Teks yang Ditampilkan:
*-*-*
Bhataramedia.com – Bakteri adalah makhluk yang cukup cerdik. Kita ambil contoh, organisme seperti Salmonella, yang dapat dibunuh oleh antibiotik pada tes laboratorium, dapat menjadi sangat resisten di dalam tubuh.
Hal tersebut adalah contoh dari apa yang ahli biologi UC Santa Barbara, Michael Mahan, sebut sebagai strategi Trojan horse. Diidentifikasi melalui penelitian baru yang dilakukan oleh Mahan dan rekan-rekannya, strategi Trojan horse mungkin menjelaskan mengapa antibiotik tidak efektif pada beberapa pasien meskipun tes laboratorium memprediksi sebaliknya. Temuan penelitian ini muncul di jurnal EBioMedicine.
“Kita bukan cawan petri dan kita perlu untuk meninjau kembali cara antibiotik dikembangkan, diuji dan ditentukan,” kata Mahan, seorang profesor UCSB’s Department of Molecular, Cellular, and Developmental Biology. Metode yang digunakan saat ini untuk ketahanan pengujian terhadap antibiotik tidak mencerminkan lingkungan yang sebenarnya dan bervariasi di dalam tubuh, di mana bakteri berjuang untuk bertahan hidup. Mahan mencatat bahwa perbedaan ini dapat membuat uji kerentanan antibiotik tidak akurat.
*-*-*
Ketentuan Latihan:
(A) Jawablah pertanyaan berikut berdasarkan teks tentang bakteri.
(i) Organisme apa yang disebut dapat dibunuh oleh antibiotik pada tes laboratorium tetapi menjadi sangat resisten di dalam tubuh?
(ii) Di jurnal apa temuan penelitian ini muncul?
(iii) Di departemen apa Mahan menjadi profesor?
(B) Tulis ulang tanpa perubahan bagian teks tentang bakteri yang dibuka dengan kata-kata "Hal tersebut adalah" dan ditutup dengan "di jurnal EBioMedicine.".
*-*-*
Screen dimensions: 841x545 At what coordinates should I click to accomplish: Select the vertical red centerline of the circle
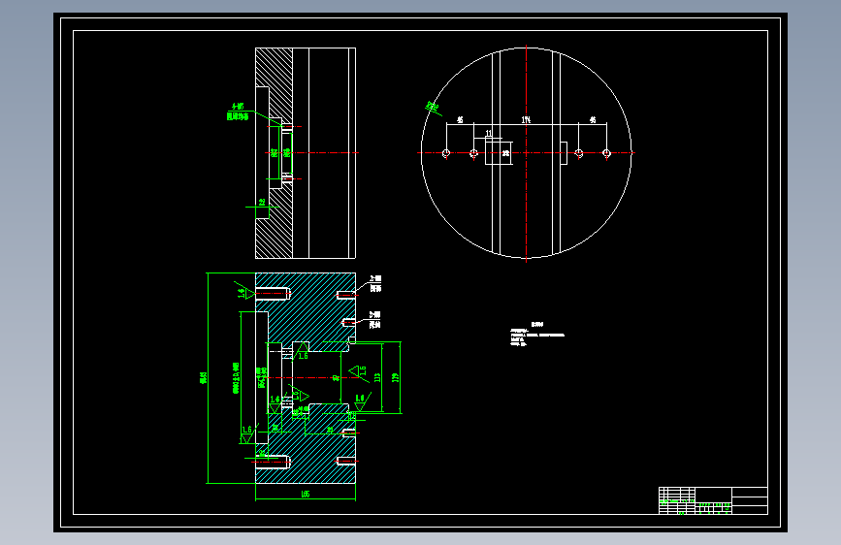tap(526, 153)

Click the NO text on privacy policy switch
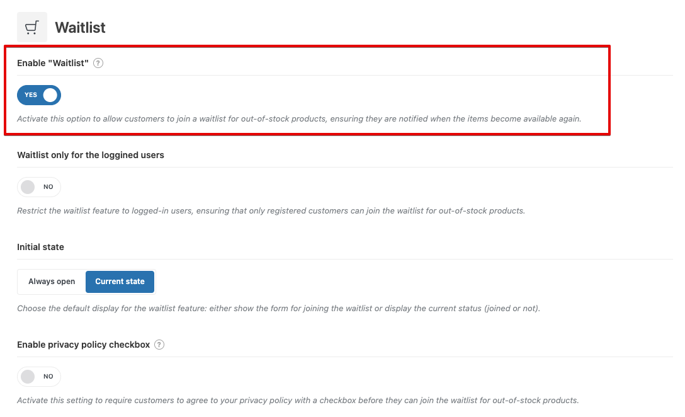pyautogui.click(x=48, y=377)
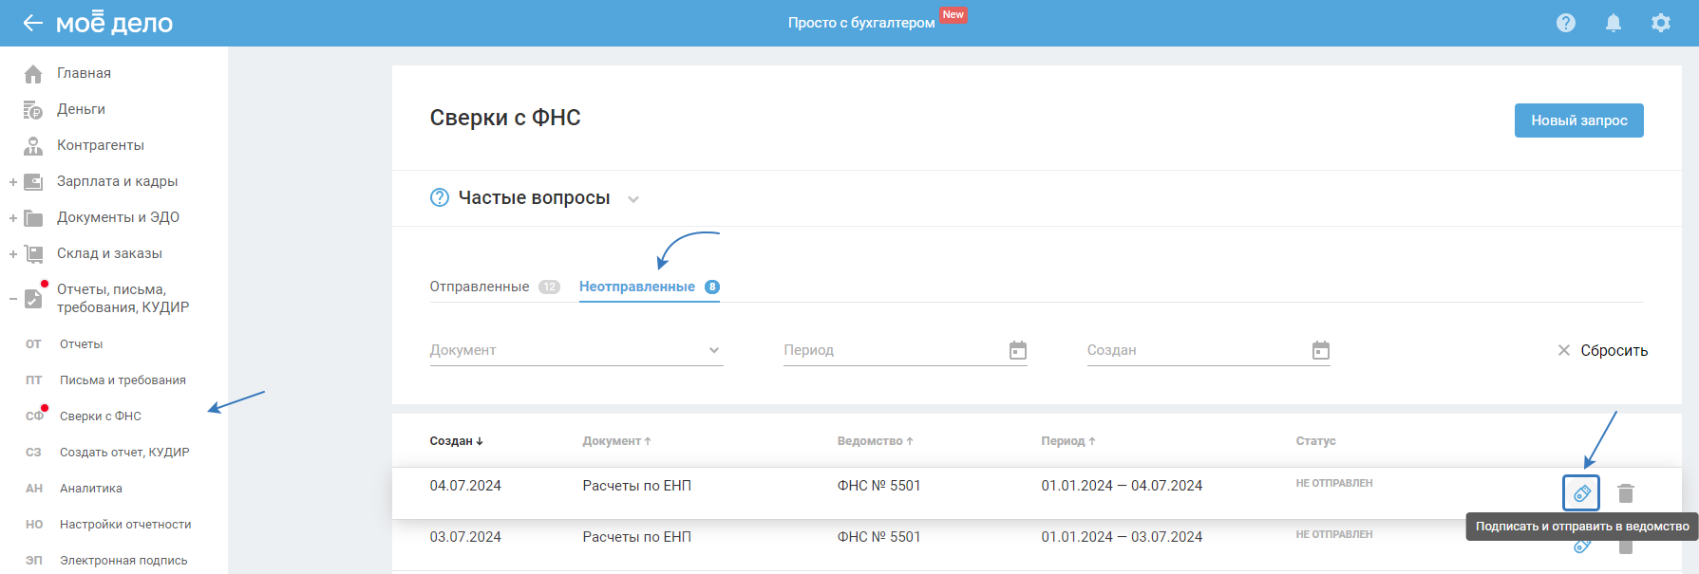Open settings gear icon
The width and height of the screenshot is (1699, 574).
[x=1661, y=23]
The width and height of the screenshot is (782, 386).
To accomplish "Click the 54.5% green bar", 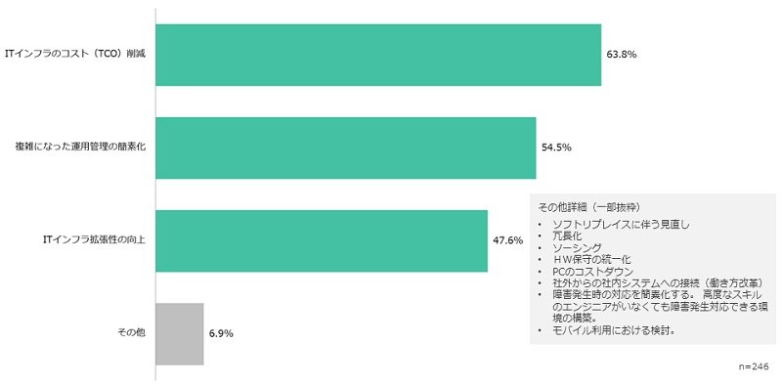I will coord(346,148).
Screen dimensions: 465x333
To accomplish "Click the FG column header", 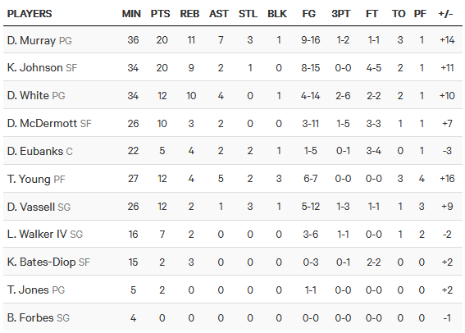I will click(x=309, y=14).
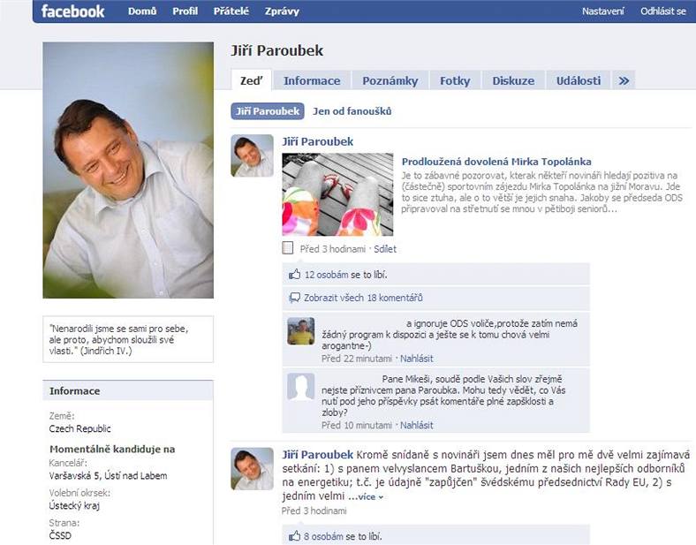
*-*-*
Jawaban Soal:
(A)
(i) Salmonella
(ii) EBioMedicine
(iii) UCSB's Department of Molecular, Cellular, and Developmental Biology

(B)
Hal tersebut adalah contoh dari apa yang ahli biologi UC Santa Barbara, Michael Mahan, sebut sebagai strategi Trojan horse. Diidentifikasi melalui penelitian baru yang dilakukan oleh Mahan dan rekan-rekannya, strategi Trojan horse mungkin menjelaskan mengapa antibiotik tidak efektif pada beberapa pasien meskipun tes laboratorium memprediksi sebaliknya. Temuan penelitian ini muncul di jurnal EBioMedicine.